**** Document excerpt ****
Fandom Friday · Personal

Fandom Friday #017

“All our dreams can come true, if we have the courage to pursue them.”

– Walt Disney

Now, please, please, allow me to stress that I recognize that Disney is, for lack of a better word, problematic.  However, I also want to stress that, as an adult human being with the capacity for critical thinking, I am able to enjoy and appreciate Disney’s content while still recognizing its flaws.

Disclaimer given, my Fandom Friday this week, is devoted to a bunch of things that all fall under one umbrella: Disney.
****
Tasks and exercises ▸
1. Rewrite the Fandom Friday post between "Fandom Friday #017" and "one umbrella: Disney.", inclusive, replacing "courage" with "bravery".
2. Extend the Fandom Friday post beyond its last sentence.
**** Recorded information ****
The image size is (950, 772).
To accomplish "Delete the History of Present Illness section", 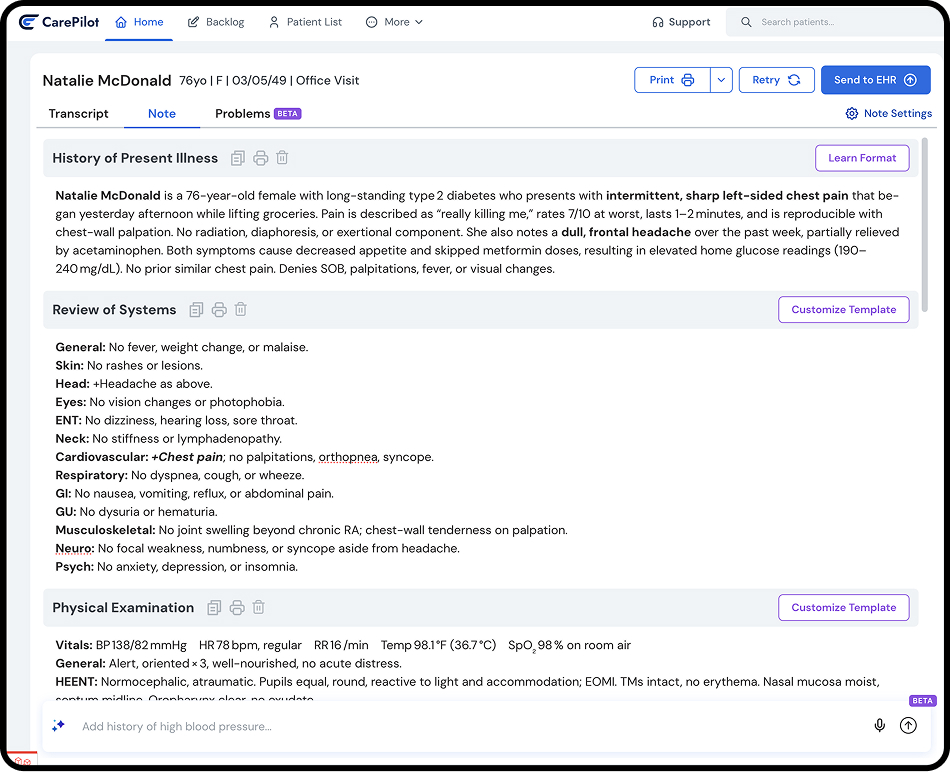I will [x=281, y=157].
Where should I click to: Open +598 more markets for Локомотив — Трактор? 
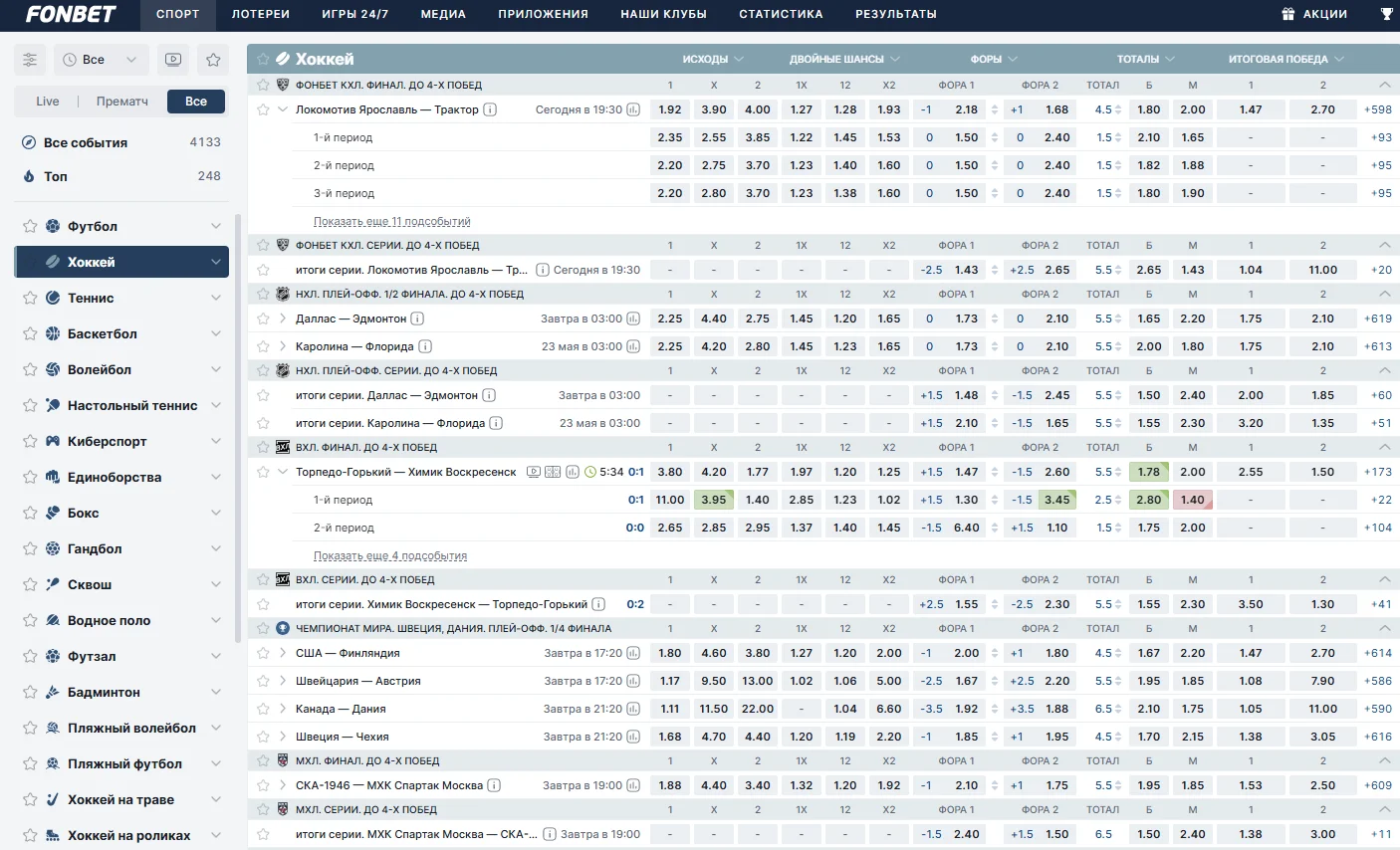1378,109
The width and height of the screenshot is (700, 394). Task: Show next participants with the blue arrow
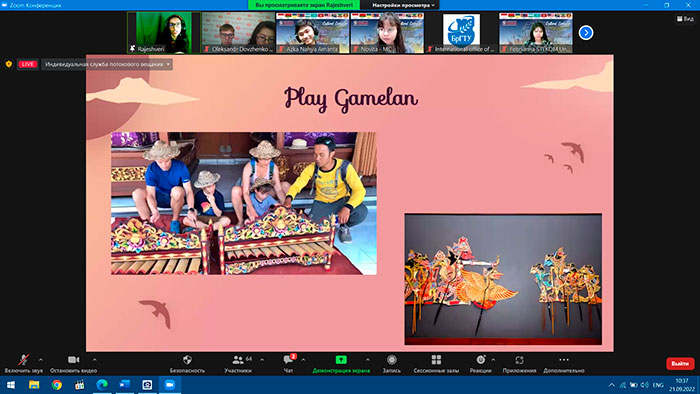click(586, 33)
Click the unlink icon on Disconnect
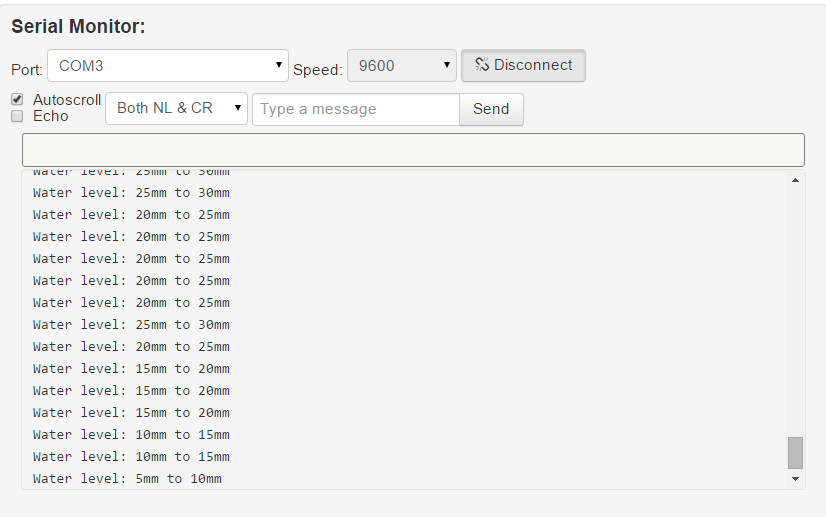Image resolution: width=826 pixels, height=517 pixels. [x=481, y=65]
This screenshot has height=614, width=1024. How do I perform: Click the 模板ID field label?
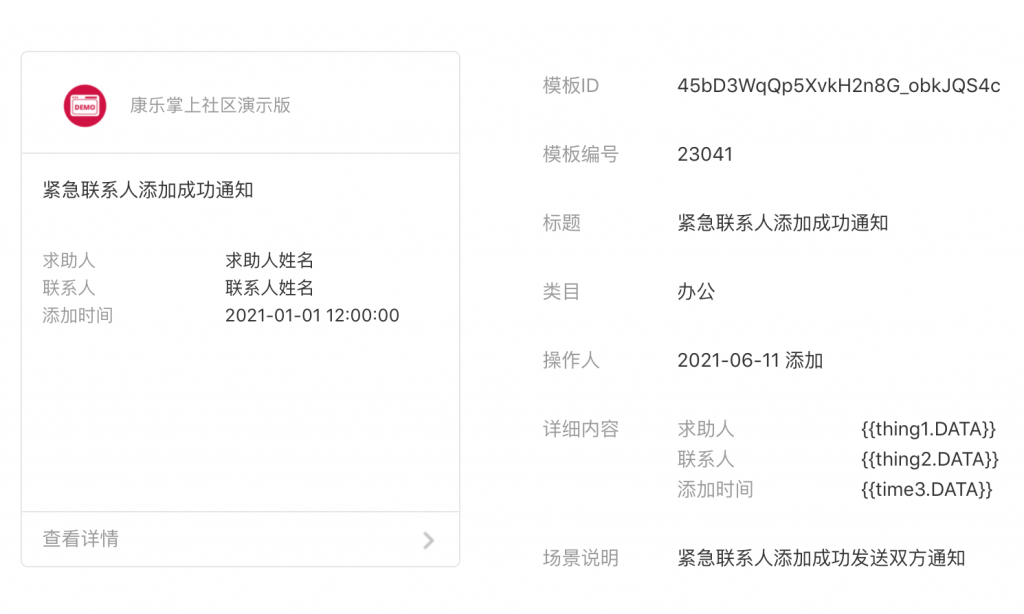point(571,86)
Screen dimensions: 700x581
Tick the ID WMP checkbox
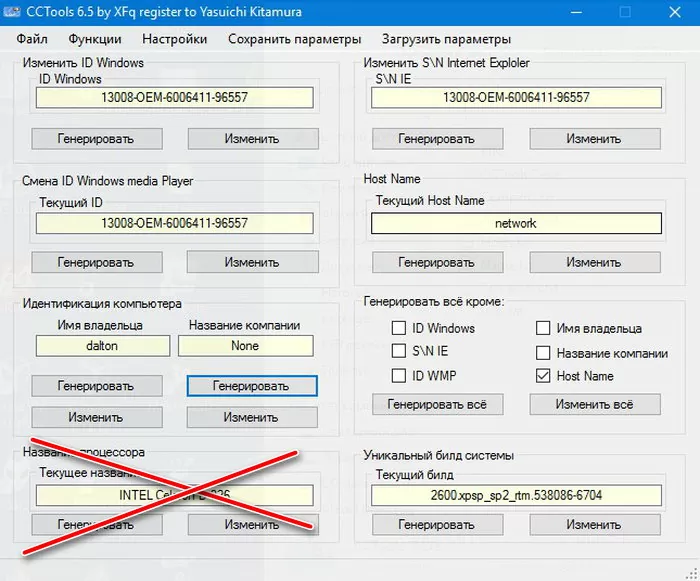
****
Responses by task ▸
1.
Fandom Friday #017

“All our dreams can come true, if we have the bravery to pursue them.”

– Walt Disney

Now, please, please, allow me to stress that I recognize that Disney is, for lack of a better word, problematic.  However, I also want to stress that, as an adult human being with the capacity for critical thinking, I am able to enjoy and appreciate Disney’s content while still recognizing its flaws.

Disclaimer given, my Fandom Friday this week, is devoted to a bunch of things that all fall under one umbrella: Disney.

2.
Let me re-start by saying I’m a self-proclaimed Disnerd.  Many of my favourite and most watches films are Disney ones.  I spent my childhood watching Disney Afternoon and One Saturday Morning.  I can recite the lyrics to the Weekenders’ Theme and sing you ‘Spoonful of Sugar’ with full theatricality.  If you asked me to pick a favourite Disney character, I would stare at you blankly, because I have a list.  My Christmas Tree is almost entirely decked out in Disney ornaments (and surrounded by a Disney tree skirt).  I have two Disney tattoos (counting my cover Star Wars tattoo) and am still trying to decide if I should go full Disney sleeve on my empty right arm or if I should go with animals/a West Coast theme.  Today, I listened to my massive Disney playlist while trying to get through some repetitive paperwork.  I slept in ‘Rebel Princess’ Disney PJs last night.  I have a pretty intense Disney pin collection.  I’m going to Disneyland in November and am a member of the D23 fanclub.

In short, I really, really, really love Disney.

Narrowing this list down to five items to fit my general format for these posts was almost impossible, but I did my best, so here are five of the many things I love about Disney:

1. Pirates of Caribbean (the Ride)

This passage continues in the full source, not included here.